Code covered by the BSD License

# Experimental (Semi-) Variogram

### Wolfgang Schwanghart (view profile)

19 Jun 2008 (Updated )

calculate the isotropic and anisotropic experimental (semi-) variogram

variogram.m
function S = variogram(x,y,varargin)

% isotropic and anisotropic experimental (semi-)variogram
%
% Syntax:
%   d = variogram(x,y)
%   d = variogram(x,y,'propertyname','propertyvalue',...)
%
% Description:
%   variogram calculates the experimental variogram in various
%   dimensions.
%
% Input:
%   x - array with coordinates. Each row is a location in a
%       size(x,2)-dimensional space (e.g. [x y elevation])
%   y - column vector with values of the locations in x.
%
% Propertyname/-value pairs:
%   nrbins - number bins the distance should be grouped into
%            (default = 20)
%   maxdist - maximum distance for variogram calculation
%            (default = maximum distance in the dataset / 2)
%   type -   'gamma' returns the variogram value (default)
%            'cloud1' returns the binned variogram cloud
%            'cloud2' returns the variogram cloud
%   plotit - true -> plot variogram
%            false -> don't plot (default)
%   subsample - number of randomly drawn points if large datasets are used.
%               scalar (positive integer, e.g. 3000)
%               inf (default) = no subsampling
%   anisotropy - false (default), true (works only in two dimensions)
%   thetastep - if anisotropy is set to true, specifying thetastep
%            allows you the angle width (default 30)
%
%
% Output:
%   d - structure array with distance and gamma - vector
%
% Example: Generate a random field with periodic variation in x direction
%
%     x = rand(1000,1)*4-2;
%     y = rand(1000,1)*4-2;
%     z = 3*sin(x*15)+ randn(size(x));
%
%     subplot(2,2,1)
%     scatter(x,y,4,z,'filled'); box on;
%     ylabel('y'); xlabel('x')
%     title('data (coloring according to z-value)')
%     subplot(2,2,2)
%     hist(z,20)
%     ylabel('frequency'); xlabel('z')
%     title('histogram of z-values')
%     subplot(2,2,3)
%     d = variogram([x y],z,'plotit',true,'nrbins',50);
%     title('Isotropic variogram')
%     subplot(2,2,4)

_Material provided_:
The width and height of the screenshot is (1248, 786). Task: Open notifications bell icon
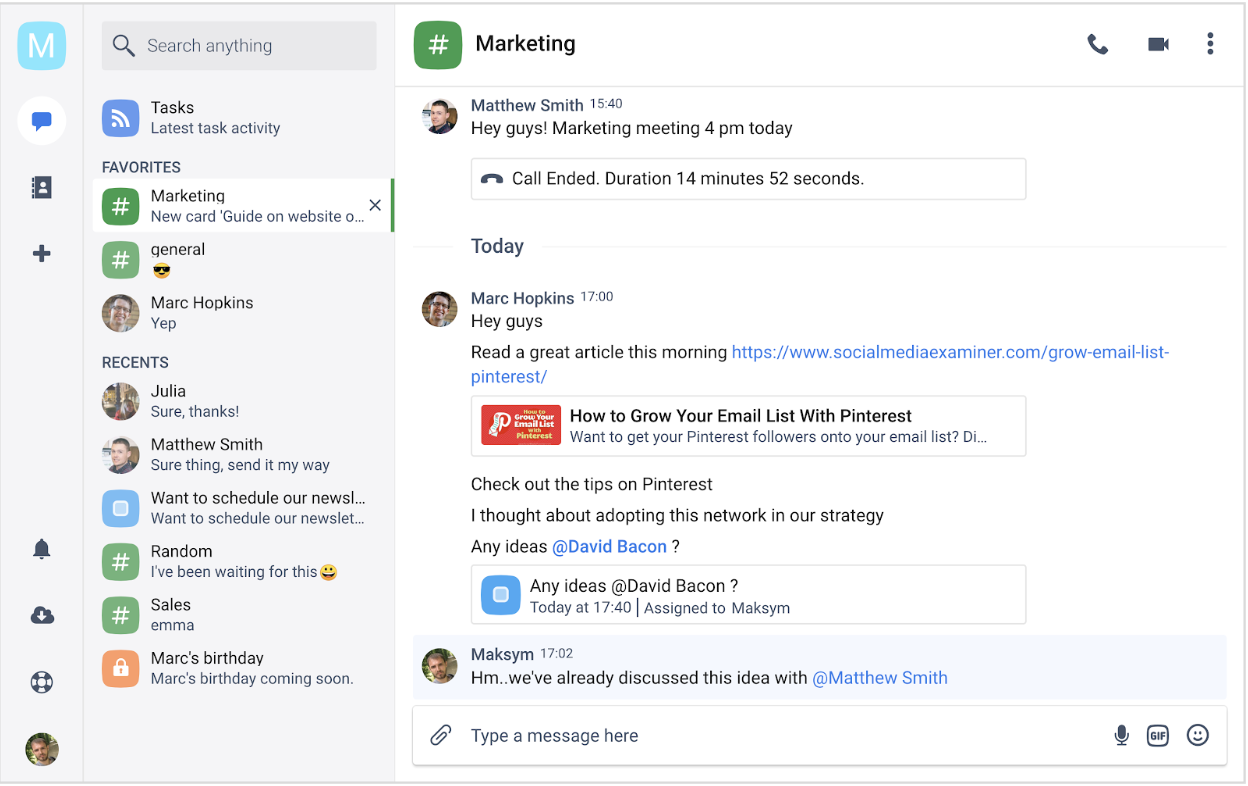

_Prompt_:
Using the variogram code page, decide whether each statement agrees with it. Answer yes or no for each, quoting the words from the page that settle it.
1. If nrbins is not set, the distances are grouped into 20 bins.
2. The anisotropy option works in any number of dimensions.
3. Unless told otherwise, the function plots the variogram.

_Finished task_:
1. Yes: "(default = 20)"
2. No: "works only in two dimensions"
3. No: "false -> don't plot (default)"